Evaluations of the visual function are very intricate since they depend on afferent, efferent and cognitive mechanisms, besides external factors of the examined subject, such as the type of the stimulus and of its presentation. Testing the visual acuity is discussed in its formal aspects related to definitions, quantifications (criteria for the measurements of an angle, size of optotypes), notations (decimal or fractionary), scales (representing angular, linear or logarithmic relationships) and units in which the values are expressed (reciprocal of minutes of arc, pure number, spacial frequency, decibels, octaves). As a consequence, numerical references about visual acuity and respective operations (e.g., calculations of average values, determinations of variations, relationships between them) may lead to very different interpretations of a study, sometimes even opposite, according to the criteria which are used.

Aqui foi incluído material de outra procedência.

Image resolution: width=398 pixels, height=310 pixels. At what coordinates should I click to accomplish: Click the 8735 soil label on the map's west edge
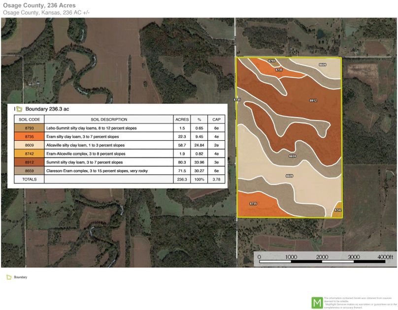(237, 99)
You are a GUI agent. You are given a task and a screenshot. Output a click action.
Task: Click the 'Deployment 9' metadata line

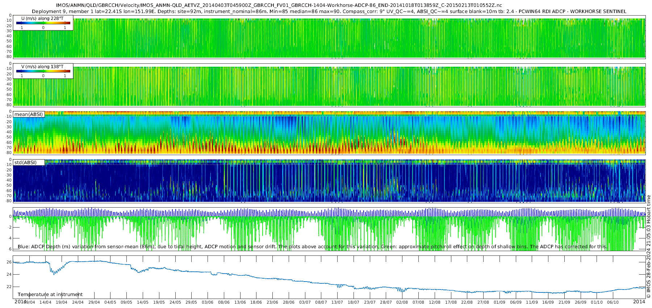[x=329, y=11]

Keywords: Visual acuity; Vision tests; Vision tests; Reproducibility of results; Visual fields; Vision disorders; Visual perception; Differential threshold

ATUALIZAÇÃO CONTINUADA

Acuidade visual. Medidas e notações

 

Visual acuity. Measurements and notations

 

Harley E. A. Bicas1

 

 


 

 

A avaliação da acuidade visual é, muito provavelmente, o procedimento mais comum entre todos os usados em Oftalmologia. De fato, embora não seja o único dos parâmetros de desempenho funcional do sistema visual, o índice com que se quantifica a capacidade de discriminação de formas e contrastes é o que mais genericamente exprime sua adequação. Diretamente relacionado à transmissão de luz pelas diferentes estruturas oculares, apresenta-se menor, tanto em qualquer dos processos que afetem a transparência delas (nébulas e leucomas corneais, cataratas, opacificações do corpo vítreo), ou impeçam a chegada do estímulo à retina (p.ex., ausência ou ectopia da pupila), quanto na imperfeita formação de imagens pelo sistema óptico ocular (ametropias e aberrações). Basicamente dependente do funcionamento da retina e vias visuais, aparece também reduzida em toda a afecção dessas estruturas (descolamentos, degenerações, inflamações e cicatrizes da parte central da retina, neurites ópticas ou comprometimentos de axônios relacionados às células ganglionares da fóvea, lesões afetando o córtice visual ou outras partes, etc.), ou quando o próprio desenvolvimento das competências neuronais se faz imperfeitamente (ex., ambliopia).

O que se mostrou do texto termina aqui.